Just the one day in Hue was plenty of time so the next morning we got a 4 hour bus to Hoi An further down the coast. Hoi An is definitely my favourite place in Vietnam so far, an old UNESCO protected town of Vietnamese, Japanese, Chinese, French and other European influences. There are quaint houses and gift shops everywhere, all draped with Chinese lanterns and climbing plants in full bloom, the restaurants and food are superb, we found a great backpacker place with draught beer for just 3000 dong (less than 10p), and to top it all there's a beautiful 5km stretch of beach just 20 minutes bike ride away, what more could you ask for?
We spent three and a half days in Hoi An.
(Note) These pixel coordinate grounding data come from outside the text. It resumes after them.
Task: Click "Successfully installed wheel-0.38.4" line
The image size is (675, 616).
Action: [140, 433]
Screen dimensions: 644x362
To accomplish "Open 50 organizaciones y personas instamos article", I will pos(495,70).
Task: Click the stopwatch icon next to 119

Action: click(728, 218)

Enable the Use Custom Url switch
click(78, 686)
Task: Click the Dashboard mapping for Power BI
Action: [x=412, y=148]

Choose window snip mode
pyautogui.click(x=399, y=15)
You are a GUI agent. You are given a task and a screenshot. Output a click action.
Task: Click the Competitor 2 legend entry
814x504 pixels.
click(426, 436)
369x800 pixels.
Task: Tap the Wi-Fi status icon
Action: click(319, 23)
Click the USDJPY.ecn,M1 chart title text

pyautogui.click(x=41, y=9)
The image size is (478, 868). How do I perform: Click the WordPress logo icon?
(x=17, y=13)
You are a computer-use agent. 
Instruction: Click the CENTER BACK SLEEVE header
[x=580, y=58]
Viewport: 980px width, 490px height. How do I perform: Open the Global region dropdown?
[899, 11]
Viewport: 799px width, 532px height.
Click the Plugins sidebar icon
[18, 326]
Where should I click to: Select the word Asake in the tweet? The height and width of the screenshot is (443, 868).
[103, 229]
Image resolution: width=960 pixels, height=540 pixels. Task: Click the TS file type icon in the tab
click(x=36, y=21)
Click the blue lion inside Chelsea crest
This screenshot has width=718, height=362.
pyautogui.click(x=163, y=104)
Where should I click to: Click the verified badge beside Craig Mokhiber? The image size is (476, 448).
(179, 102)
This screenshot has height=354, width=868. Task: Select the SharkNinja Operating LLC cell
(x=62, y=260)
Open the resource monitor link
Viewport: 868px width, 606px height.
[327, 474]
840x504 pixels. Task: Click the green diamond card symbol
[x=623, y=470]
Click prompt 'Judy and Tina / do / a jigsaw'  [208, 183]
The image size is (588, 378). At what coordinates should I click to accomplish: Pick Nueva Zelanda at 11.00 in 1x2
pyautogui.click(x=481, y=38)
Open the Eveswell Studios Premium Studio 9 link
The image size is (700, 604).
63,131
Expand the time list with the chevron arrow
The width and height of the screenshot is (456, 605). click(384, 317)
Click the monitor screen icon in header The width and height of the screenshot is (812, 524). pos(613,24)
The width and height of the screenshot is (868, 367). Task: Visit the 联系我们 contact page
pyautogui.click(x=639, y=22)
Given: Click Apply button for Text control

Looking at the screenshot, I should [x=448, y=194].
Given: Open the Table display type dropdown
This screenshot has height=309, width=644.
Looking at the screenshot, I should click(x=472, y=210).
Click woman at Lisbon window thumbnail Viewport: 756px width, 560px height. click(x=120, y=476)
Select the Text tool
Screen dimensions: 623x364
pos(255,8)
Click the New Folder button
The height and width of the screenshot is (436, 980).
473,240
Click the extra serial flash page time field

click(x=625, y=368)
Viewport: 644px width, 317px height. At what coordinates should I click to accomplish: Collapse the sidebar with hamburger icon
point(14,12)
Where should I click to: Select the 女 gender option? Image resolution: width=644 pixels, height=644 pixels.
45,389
Our hotel was the An Phu which for just £7 for a twin room also had a swimming pool, we spent one day at the beach, took a trip out to the Cham ruins at My Son (not that exciting) and also managed to meet up for dinner and drinks with Anna, Jerri, Sophie and Nicola, my Kiwi traveling friends.
The highlight of Hoi An was the cooking class at Cafe 96, a great little restaurant on the river front. At first the decor appeared to be all shabby chic and distressed which looked really cool, but then realised it was actually just the flood damage which had made it look like that. About 6 foot up on one wall is the waterline from their 2009 flood, and at about 7 foot up is the waterline from the 2011 flood. The class was a bit different from the one I'd done in Thailand, less a cooking lesson and more a cook along with the chef. We started with Vietnamese spring rolls (so I can now do 2 varieties of spring rolls), followed by green papaya shrimp salad and spicy fried eggplant. And the piece de resistance, lemongrass fish cooked in banana leaf on a wood fire. Ate everything with our cooking partners, an older Australian couple who seemed to have come back to Hoi An mainly for this restaurant.
Left Hoi An on Sunday evening for another night bus, this time to the sea side town of Nha Trang. A strange place really, not dissimilar to a typical Spanish seaside town just with more Vietnamese people and food, and also more Russians - I suppose Russians have to go on holiday somewhere but just wasn't expect it to be here. Anyway there isn't a huge amount to do in Nha Trang other than sun bathing on the beach and scuba diving, so we chilled on the beach (which allowed plenty of time to read my Vietnam history book so I am now fully aware of the war and everything that went on - reading it in a place which is mentioned on multiple occasions gives real context to the history). Didn't quite get to scuba diving but did go snorkeling. This was a really great experience, for just £12 we got boated out to near to Hon Mun (about an hour off the coast of Vietnam) and from there spent over 2 hours floating around with perfect views of the coral and sea life below. Visibility was really good so we could see everything really well, from the surface what just appears to be dark shapes suddenly turns into a multi coloured array of beautiful corals. The fish were all around, from the thousands of tiny little ones passing by in huge schools, to the brightly coloured ones that seemed to illuminate light, to the seahorses and jelly fish, I hadn't expected to see so much sea life. Also included in our trip was a really nice lunch and drinks an fruit so it really was a bargain little adventure.
Two days and one night was plenty of time to see everything worthwhile in Nha Trang (apart from the beach there's really not much going for it), so again we got another night bus to leave central Vietnam and go to Saigon.
I won't bore you with another massive story about a bus journey, but this one was another long saga - the short of it is that our supposedly 9 hour journey took over 24 hours due to our bus being impounded by the police not far outside of Nha Trang. Not sure what the issue was but we had to wait until 9:30 in the morning for a replacement, then had a 10 hour journey.
So a slightly unfortunate end to what had been a very nice week along the central coast of Vietnam. Starting to learn just to accept the inevitable bus problems, and even though they are annoying at the time it's all worth it to experience beautiful places like Hoi An.